Bien que la notoriété lui vînt de son roman Sanctuaire, où, selon le mot de Malraux, il a introduit « la tragédie grecque dans le roman policier », Faulkner gardera toute sa vie une prédilection particulière pour Le bruit et la fureur, qu’il verra comme son « plus bel échec ». Le titre renvoie à la citation bien connue de Shakespeare, tirée de la pièce Macbeth, à la scène V de l’acte V, par laquelle le dramaturge anglais définit la vie : « It is a tale told by an idiot, full of sound and fury, signifying nothing. » Ce roman lui vint à l’esprit comme une épiphanie soudaine, qui lui révéla le sens même de l’écriture et de la lecture : « à l’écrire comme je l’ai fait, j’ai appris à la fois à écrire et à lire – et plus encore : j’ai appris ce que j’avais déjà lu, parce qu’en l’achevant j’ai découvert, à travers une série de répercussions semblables à celles d’un orage d’été, les Flaubert et les Conrad et les Tourgueniev que j’avais avalés tout rond mais que je n’avais pas assimilés. » Ce texte devait d’abord être une nouvelle, mais pris d’amour pour un de ses personnages, la petite Caddy à la culotte souillée qui assiste à l’enterrement de sa grand-mère, Faulkner ne put se résoudre à la faire vivre pour un temps si bref. Bernanos disait parfois que ses personnages l’aideraient à vivre et surtout à mourir. Une relation analogue s’est nouée entre Faulkner et les siens, en particulier avec Caddy. Faulkner écrira dans sa seconde préface consacrée à cet ouvrage : « Il est agréable de penser qu’on va laisser quelque chose derrière soi en mourant, mais il vaut mieux avoir fait quelque chose avec quoi on peut mourir. Mieux vaut le derrière souillé d’une petite fille tragique grimpant au poirier en fleur par un jour d’avril pour regarder par la fenêtre la veillée funèbre. »
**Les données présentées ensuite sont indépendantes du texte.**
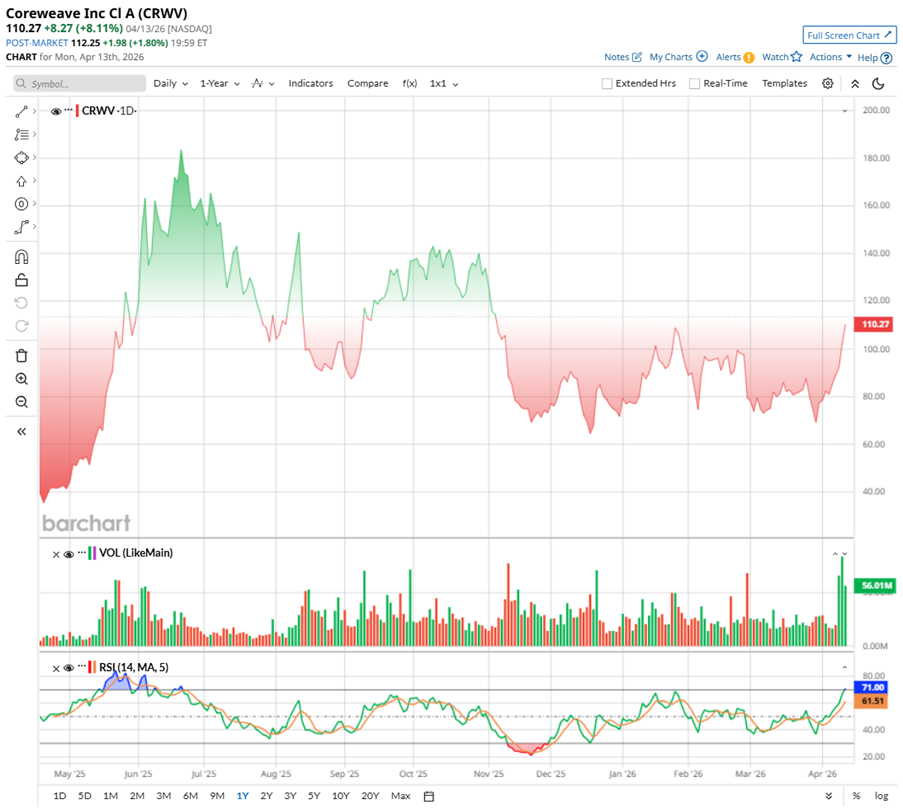Open chart settings gear icon
Viewport: 903px width, 809px height.
pos(828,84)
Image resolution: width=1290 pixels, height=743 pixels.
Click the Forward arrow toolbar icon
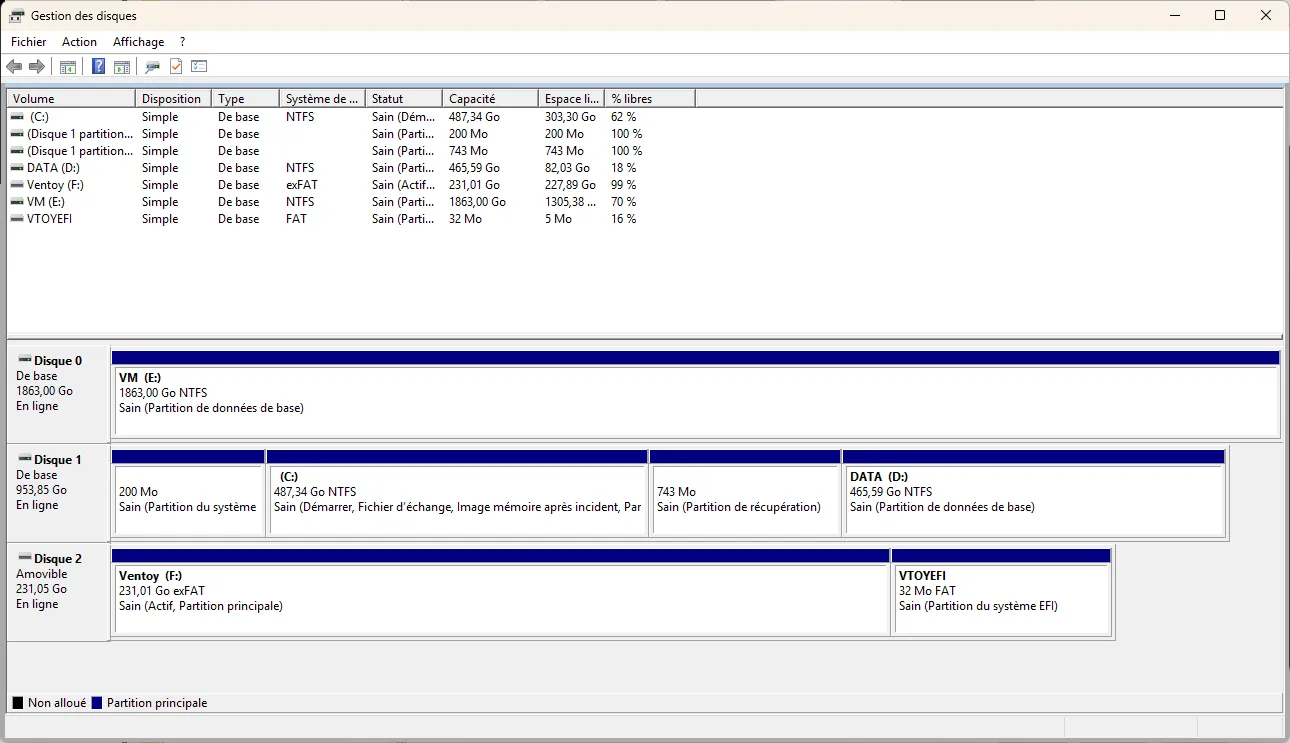37,67
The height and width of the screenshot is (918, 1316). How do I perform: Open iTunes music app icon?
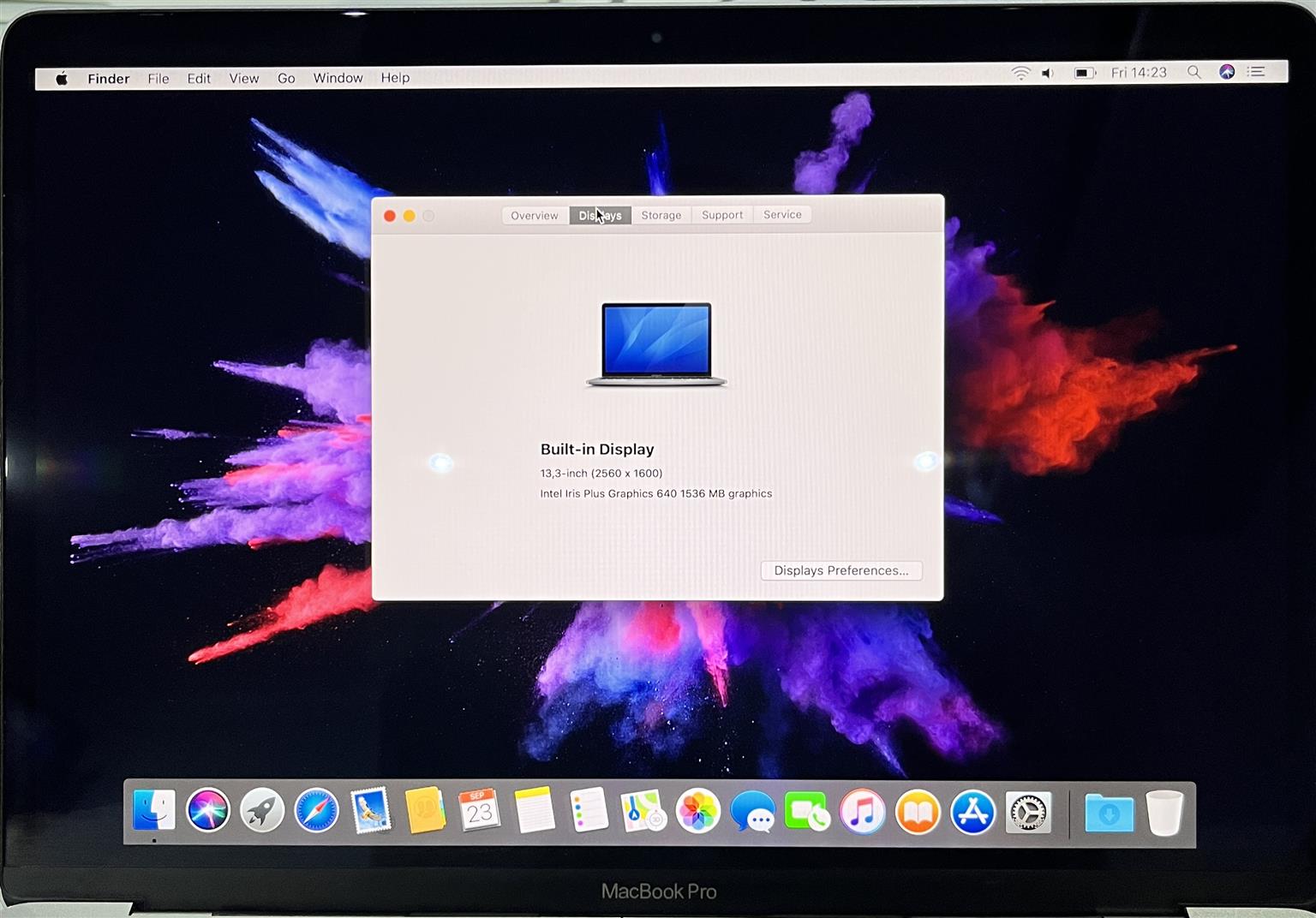(862, 812)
Il n’y a rien de bon qui puisse sortir d’une cervelle d’écrivain s’il ne l’a pas puisé dans sa propre expérience. Les élucubrations, les abstractions, les pépiements d’oiseaux légers, les volutes d’imagination fumeuses extirpées dans le sommeil, sont choses vaines. Il n’y a rien de plus beau, de plus fort, de plus vaste qu’une expérience intime et directe avec le réel d’une vie ordinaire. Le fourneau de la pipe appartenant au vieux Bayard de Sartoris contient les linéaments essentiels d’une imagination prodigieuse qui s’exhale en volutes de fumée, pour évoquer les portes de la mort franchie une fois pour toutes par le grand aïeul. Cet ancêtre tutélaire est probablement une réminiscence archétypale renvoyant au propre arrière-grand-père de l’auteur, William Clark Falkner, fils d’immigrant écossais, qui prit une part active dans la guerre de Sécession avant de se lancer dans la construction et l’exploitation de lignes de chemins de fer. Lors d’une conférence tenue devant des étudiants à l’université de Virginie en 1957, Faulkner prononça ces mots : « Tout écrivain écrit sa propre biographie parce qu’il a découvert le monde et que ce monde est assez important, émouvant ou tragique pour être traduit sur le papier, la partition ou la toile. À ce moment, il ne connaît qu’une chose : ce qui lui est arrivé, parce qu’il n’a pas encore développé ses capacités de percevoir, de conclure, de sonder les reins et les cœurs. Sa seule science, lui-même. Sa seule mesure, son expérience. »

Une affaire de Sudistes

Je vis dans le Sud, non le Sud des États-Unis, certes, mais dans le sud de la France. On dit qu’ici, il pleut rarement. Cependant, les quelques fois où le ciel se décharge, c’est un déluge. Les proportions bibliques sont exagérées sans doute. Quoiqu’il en soit, j’ai plaisir à voir les glycines s’affaisser mollement sous la pression d’un ciel pluvieux. Une espèce de mélancolie sans conséquence, qui meurt d’elle-même pour ainsi dire, s’en dégage. On croirait sentir les frêles effluves d’une fleur fanée, qui tout doucement scintillent pour s’en aller. Alors, il fait admirablement chaud. La pluie cesse tendrement, en léchant les vitres – pour mieux mourir. La rue respire. C’est alors que Faulkner m’est fraternel, lui qui a fait cet aveu émouvant : « Et je sais que jamais je ne pourrai donner au monde ce qui en moi pleure pour être délivré. »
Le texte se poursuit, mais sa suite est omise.